-- start Supplied information --
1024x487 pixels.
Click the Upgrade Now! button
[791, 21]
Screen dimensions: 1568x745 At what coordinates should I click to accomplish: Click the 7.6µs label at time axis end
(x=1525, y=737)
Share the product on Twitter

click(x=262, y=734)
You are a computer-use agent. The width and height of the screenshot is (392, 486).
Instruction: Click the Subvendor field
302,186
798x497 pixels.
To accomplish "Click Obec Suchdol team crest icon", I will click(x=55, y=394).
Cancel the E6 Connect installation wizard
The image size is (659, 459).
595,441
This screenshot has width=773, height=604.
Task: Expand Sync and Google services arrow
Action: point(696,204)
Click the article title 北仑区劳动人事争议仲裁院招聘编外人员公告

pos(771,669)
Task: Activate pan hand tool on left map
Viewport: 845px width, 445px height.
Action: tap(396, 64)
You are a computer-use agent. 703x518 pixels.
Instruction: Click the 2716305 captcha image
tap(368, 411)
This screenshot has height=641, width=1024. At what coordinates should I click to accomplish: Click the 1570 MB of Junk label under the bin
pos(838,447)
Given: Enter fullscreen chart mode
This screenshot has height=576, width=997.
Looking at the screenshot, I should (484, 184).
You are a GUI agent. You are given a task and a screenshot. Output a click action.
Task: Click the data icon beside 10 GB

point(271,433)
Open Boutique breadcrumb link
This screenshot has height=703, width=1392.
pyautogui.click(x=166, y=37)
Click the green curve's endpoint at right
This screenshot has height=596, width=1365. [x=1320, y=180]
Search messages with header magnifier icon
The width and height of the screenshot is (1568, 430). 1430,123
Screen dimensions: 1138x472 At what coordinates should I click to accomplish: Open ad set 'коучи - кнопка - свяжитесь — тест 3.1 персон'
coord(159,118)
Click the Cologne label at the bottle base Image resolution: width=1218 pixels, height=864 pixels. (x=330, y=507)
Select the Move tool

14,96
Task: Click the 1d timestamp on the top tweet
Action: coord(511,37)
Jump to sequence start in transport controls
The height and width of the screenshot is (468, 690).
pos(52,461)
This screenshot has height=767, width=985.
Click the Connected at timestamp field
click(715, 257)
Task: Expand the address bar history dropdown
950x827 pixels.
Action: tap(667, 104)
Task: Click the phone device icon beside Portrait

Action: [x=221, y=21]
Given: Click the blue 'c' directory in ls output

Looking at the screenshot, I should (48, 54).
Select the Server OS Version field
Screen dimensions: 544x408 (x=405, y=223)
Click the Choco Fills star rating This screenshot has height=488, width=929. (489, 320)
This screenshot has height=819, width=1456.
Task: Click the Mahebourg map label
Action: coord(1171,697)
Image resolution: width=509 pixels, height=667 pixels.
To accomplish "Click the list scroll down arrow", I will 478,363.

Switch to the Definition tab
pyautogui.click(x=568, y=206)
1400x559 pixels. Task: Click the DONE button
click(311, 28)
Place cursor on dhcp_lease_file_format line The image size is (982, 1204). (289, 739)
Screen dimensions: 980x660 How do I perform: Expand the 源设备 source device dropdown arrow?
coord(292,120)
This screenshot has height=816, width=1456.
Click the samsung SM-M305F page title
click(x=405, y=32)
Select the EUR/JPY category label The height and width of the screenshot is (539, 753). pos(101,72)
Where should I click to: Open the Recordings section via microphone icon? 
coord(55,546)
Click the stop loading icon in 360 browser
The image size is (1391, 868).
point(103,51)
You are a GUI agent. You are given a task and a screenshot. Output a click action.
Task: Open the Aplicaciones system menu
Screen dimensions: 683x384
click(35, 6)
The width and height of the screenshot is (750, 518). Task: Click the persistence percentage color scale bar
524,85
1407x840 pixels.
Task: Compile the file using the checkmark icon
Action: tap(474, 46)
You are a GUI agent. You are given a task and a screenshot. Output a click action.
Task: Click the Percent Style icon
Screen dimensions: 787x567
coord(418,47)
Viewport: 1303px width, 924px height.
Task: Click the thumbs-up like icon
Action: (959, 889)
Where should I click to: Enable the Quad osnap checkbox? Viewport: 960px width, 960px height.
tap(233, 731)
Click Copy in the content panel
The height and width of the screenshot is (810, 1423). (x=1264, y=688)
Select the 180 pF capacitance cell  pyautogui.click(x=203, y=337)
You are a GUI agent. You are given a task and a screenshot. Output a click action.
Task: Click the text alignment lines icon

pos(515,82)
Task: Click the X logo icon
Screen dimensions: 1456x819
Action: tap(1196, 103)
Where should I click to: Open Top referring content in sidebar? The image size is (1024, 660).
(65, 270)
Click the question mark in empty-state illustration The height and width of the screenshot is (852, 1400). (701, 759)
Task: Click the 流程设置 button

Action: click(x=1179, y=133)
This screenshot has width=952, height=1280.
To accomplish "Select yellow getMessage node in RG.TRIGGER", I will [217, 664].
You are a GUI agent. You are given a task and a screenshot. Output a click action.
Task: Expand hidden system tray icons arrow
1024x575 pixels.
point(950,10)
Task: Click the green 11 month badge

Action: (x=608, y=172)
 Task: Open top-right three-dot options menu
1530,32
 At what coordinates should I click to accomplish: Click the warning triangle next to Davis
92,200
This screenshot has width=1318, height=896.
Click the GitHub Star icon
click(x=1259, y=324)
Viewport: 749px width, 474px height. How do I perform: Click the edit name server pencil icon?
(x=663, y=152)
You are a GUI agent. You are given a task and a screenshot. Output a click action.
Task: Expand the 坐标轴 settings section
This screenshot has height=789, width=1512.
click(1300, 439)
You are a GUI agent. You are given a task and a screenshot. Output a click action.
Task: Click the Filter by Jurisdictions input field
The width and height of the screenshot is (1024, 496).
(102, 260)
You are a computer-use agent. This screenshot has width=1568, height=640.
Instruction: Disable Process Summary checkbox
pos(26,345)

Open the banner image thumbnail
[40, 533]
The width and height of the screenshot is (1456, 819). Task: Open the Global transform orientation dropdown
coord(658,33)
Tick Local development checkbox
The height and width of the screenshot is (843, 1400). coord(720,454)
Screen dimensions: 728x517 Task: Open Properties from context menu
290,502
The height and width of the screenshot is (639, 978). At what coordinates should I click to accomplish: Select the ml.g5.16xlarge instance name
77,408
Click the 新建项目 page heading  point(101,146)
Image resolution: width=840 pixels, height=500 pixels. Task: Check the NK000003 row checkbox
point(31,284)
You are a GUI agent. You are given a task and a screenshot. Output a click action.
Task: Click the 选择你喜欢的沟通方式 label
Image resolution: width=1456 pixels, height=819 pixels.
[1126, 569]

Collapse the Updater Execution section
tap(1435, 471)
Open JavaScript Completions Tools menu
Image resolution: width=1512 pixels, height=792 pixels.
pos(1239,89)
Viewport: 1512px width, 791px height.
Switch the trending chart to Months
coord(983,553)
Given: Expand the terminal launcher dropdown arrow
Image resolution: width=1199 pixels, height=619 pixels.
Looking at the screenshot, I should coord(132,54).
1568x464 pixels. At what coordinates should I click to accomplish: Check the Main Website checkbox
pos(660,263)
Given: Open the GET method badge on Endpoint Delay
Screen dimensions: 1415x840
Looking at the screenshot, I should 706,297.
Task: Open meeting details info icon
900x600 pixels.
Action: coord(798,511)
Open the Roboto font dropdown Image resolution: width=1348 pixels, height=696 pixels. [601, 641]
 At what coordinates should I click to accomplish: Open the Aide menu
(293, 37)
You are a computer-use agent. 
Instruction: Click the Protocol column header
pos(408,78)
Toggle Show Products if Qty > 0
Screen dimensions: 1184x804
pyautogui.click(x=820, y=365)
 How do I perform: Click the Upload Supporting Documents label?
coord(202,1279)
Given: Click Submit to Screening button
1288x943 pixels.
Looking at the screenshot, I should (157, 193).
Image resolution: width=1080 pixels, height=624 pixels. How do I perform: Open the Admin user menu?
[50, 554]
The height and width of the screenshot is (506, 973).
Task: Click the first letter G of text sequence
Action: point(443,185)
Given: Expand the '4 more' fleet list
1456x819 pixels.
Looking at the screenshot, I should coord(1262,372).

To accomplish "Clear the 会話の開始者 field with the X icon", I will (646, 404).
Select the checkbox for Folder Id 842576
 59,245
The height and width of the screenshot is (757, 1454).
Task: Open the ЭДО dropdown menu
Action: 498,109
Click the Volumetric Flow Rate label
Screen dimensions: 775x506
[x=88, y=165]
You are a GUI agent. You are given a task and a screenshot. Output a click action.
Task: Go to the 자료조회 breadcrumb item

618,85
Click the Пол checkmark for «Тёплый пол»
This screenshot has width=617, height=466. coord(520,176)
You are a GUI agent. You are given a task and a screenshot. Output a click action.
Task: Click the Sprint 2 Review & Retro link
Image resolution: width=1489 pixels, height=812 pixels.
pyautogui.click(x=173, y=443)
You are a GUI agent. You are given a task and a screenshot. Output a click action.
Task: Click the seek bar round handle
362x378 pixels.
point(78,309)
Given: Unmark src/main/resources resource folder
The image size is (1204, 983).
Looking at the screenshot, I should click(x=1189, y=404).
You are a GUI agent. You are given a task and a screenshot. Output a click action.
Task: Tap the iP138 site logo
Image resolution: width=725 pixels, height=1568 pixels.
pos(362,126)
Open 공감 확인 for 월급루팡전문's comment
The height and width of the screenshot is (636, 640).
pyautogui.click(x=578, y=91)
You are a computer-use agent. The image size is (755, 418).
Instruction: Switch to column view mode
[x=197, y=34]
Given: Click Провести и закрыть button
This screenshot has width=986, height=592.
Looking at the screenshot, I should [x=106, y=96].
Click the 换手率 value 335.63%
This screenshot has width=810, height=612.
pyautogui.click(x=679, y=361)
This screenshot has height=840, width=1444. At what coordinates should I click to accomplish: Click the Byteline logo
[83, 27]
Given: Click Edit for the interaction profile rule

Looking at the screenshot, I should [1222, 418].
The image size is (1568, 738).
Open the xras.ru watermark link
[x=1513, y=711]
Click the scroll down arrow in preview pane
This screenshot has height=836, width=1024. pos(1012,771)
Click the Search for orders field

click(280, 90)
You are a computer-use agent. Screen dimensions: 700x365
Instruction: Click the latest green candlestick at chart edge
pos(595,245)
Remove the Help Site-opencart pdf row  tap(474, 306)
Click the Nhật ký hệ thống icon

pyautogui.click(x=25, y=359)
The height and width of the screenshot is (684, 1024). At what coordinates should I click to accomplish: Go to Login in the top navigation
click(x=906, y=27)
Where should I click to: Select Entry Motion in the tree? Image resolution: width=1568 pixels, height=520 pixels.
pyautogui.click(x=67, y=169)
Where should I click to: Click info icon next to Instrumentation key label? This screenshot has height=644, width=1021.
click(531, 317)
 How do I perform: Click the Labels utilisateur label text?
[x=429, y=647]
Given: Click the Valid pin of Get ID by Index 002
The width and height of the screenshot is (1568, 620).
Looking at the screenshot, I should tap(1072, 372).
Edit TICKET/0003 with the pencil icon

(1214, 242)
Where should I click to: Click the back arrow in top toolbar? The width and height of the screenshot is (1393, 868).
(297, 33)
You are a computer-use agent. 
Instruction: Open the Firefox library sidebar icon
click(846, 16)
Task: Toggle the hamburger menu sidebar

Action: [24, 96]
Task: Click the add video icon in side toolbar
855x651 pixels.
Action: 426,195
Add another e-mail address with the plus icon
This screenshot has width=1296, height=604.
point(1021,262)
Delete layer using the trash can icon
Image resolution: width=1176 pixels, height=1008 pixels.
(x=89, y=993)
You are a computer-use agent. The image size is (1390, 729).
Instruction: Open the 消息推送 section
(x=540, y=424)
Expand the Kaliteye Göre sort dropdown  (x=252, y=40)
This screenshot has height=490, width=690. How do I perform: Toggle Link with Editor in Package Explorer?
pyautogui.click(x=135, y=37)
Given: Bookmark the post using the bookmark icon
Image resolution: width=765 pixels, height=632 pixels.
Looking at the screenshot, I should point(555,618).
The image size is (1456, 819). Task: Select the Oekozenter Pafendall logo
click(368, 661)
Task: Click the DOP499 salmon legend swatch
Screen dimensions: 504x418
-- end Supplied information --
Exercise: Update the part of the entries that opens with the line containing "Given: Click Submit to Screening button" and closes with the line containing "Looking at the screenshot, I should (157, 193)." by changing "Submit to Screening" to "Send to Screening" and leaving everything else the same. Give back only those lines.

Response to this task:
Given: Click Send to Screening button
1288x943 pixels.
Looking at the screenshot, I should (157, 193).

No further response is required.